The Indianapolis-based firm marked its first ­presence in Colorado with the purchase of a Denver apartment in 2018. Ute City Place is the company’s tenth complex in the state — with properties in Steamboat Springs, Dillon and Georgetown — as well as two additional apartments in Colorado currently under contract.

All told, Birge & Held owns and manages 15,000 apartment units (and solely manages 22,000) across 13 states, predominantly in the central U.S., Held said Thursday. “Affordable housing” represents 90% of the firm’s portfolio, he added, which boasts more than $1.6 billion in assets currently under management.

Asked if Birge & Held is looking for other properties to buy in Aspen, Held said,

“Oh, always.”

“We love Aspen — I love Aspen, personally, from a family perspective and hope to spend as much time as I can out there,” he said. “So it’s great to be a part of the community from a property ownership standpoint and be able to bring that element of our business there.”

As part of the proposed redevelopment of Centennial, project representatives had identified finding “interim housing solutions” for the roughly 450 members of Aspen’s workforce who call the complex home as a priority in order to move forward.

Under the city’s moratorium on development, however, plans for the redevelopment, which must receive Aspen City Council approval, are currently stagnant.

In any event, Ute City Place would not provide a means of temporary housing for potentially displaced Centennial residents because priority tenancy is granted to employees of the St. Regis, according to Aspen-Pitkin County Housing Authority guidelines. The property was built in 1992 as a mitigation to the hotel development.
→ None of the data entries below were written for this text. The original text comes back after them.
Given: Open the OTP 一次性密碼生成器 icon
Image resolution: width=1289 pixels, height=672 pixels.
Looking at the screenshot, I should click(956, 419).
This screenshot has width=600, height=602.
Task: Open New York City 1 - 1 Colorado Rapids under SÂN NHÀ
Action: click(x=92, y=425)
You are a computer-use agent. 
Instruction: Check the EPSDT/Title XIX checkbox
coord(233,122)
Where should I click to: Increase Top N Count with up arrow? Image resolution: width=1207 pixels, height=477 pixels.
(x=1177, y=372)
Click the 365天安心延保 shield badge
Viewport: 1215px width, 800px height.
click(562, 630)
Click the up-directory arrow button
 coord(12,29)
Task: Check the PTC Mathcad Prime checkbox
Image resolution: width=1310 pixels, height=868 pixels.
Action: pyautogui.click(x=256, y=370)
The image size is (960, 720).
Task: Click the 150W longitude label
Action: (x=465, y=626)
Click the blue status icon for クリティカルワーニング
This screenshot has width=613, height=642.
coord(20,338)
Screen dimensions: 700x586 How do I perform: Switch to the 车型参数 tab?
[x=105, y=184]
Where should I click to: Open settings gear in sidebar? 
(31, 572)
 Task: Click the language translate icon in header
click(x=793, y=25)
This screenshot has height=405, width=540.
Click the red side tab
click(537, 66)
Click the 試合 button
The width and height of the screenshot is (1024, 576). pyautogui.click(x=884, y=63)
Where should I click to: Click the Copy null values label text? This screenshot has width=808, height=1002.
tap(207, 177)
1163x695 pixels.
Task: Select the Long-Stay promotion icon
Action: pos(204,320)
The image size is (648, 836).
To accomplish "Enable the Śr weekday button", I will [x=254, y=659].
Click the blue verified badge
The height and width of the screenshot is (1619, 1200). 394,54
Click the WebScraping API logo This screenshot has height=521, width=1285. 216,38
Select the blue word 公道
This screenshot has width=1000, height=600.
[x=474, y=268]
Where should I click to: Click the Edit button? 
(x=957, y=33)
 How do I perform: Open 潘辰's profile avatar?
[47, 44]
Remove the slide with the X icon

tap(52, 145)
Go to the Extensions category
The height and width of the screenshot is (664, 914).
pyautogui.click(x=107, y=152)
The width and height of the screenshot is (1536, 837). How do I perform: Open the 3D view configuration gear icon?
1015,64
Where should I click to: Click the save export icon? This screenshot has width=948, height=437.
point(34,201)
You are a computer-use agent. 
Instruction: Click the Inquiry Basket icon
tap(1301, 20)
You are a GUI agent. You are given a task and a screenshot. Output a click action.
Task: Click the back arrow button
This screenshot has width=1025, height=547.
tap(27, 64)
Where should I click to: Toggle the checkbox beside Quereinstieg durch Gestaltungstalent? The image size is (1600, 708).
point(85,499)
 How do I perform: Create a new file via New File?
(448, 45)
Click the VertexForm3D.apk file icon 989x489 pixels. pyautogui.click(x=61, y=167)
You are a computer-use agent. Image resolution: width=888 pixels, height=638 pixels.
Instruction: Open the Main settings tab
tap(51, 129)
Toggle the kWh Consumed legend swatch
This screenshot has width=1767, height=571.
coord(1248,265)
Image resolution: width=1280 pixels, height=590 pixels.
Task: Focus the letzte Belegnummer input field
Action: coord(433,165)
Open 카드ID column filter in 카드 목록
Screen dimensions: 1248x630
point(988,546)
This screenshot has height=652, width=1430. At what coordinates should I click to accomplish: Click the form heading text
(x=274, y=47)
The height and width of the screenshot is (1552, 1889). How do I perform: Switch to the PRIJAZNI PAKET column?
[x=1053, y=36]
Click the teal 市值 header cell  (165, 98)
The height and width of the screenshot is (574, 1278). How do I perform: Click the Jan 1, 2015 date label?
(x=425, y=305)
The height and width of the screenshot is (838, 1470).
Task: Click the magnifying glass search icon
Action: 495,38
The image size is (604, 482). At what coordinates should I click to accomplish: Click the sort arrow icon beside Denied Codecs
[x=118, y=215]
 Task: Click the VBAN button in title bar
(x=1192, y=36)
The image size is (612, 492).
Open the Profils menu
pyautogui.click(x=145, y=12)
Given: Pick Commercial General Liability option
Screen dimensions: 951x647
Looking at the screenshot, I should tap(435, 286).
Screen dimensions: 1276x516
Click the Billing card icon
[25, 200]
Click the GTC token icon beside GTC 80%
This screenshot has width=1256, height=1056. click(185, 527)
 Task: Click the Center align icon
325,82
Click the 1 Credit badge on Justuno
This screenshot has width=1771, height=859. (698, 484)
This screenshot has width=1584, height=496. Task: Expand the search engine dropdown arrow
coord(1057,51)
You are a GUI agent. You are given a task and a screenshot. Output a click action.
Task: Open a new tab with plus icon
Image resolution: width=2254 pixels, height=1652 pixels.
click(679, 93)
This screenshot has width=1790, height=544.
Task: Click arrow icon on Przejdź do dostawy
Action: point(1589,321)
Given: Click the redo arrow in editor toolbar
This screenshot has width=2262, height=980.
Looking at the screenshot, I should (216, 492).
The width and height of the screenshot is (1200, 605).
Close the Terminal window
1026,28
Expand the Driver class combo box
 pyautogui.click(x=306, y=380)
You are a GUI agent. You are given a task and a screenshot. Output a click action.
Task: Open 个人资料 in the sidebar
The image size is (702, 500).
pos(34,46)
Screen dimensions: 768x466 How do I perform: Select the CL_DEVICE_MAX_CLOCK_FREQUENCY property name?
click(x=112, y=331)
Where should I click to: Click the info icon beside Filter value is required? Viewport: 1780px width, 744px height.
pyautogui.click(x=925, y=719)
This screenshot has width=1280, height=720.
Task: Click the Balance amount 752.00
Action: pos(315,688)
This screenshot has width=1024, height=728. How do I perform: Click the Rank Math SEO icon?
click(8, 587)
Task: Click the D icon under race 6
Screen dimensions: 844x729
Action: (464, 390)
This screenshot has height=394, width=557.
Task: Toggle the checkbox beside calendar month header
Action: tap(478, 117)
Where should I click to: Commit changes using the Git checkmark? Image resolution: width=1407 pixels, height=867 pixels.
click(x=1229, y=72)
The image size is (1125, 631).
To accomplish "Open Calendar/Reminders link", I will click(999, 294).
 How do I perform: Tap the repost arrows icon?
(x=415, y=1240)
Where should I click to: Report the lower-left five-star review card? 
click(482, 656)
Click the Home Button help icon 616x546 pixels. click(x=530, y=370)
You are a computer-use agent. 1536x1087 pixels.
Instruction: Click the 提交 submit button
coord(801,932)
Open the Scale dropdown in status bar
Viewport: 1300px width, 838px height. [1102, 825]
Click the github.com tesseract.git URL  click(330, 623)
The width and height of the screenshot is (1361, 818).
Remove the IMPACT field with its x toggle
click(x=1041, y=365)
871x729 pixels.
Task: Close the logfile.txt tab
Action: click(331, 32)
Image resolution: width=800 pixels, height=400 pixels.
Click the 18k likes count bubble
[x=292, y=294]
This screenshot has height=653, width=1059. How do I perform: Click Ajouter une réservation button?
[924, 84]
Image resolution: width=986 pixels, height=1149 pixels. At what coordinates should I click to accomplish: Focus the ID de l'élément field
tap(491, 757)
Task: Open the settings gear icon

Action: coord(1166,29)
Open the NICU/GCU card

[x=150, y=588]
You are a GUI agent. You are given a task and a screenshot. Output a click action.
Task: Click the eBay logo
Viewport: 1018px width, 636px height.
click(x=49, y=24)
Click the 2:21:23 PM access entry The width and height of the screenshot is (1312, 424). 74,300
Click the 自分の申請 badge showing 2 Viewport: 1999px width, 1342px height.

“There’s no link between what we’d like to be able to do at Centennial and what we have with Ute,” Held confirmed. “At least there was no plan going in to link the two in any way.”

As far as progress on finding said interim housing options, Held said, “We’ve worked through a couple different iterations of a concept that could significantly reduce any type of tenant displacement, but that’s all sort of conceptual and we’re just trying to figure the best way to work through it.”

Asked if Birge & Held’s latest Aspen acquisition impedes the company’s ability to purchase temporary housing — specifically in the way of capital — Held said not at all.

“I almost would say it’s the opposite,” he said. “The more units that we have in a market, and in particular in a place like Aspen, I think we have a deeper understanding of the market and a better understanding of the landscape.”

As with Centennial, Ute City Place will eventually become a free-market property at the culmination of the current deed restrictions.

Held said Birge & Held has no intention of making any changes to Ute City Place, except maybe raising the rent “to the level that we are able.” Tenants paid $1,126 per month for rent last year, according to a copy of a 2021 lease.

As far as management, Held said the three-person staff at Centennial will also oversee the latest addition to Birge & Held’s portfolio.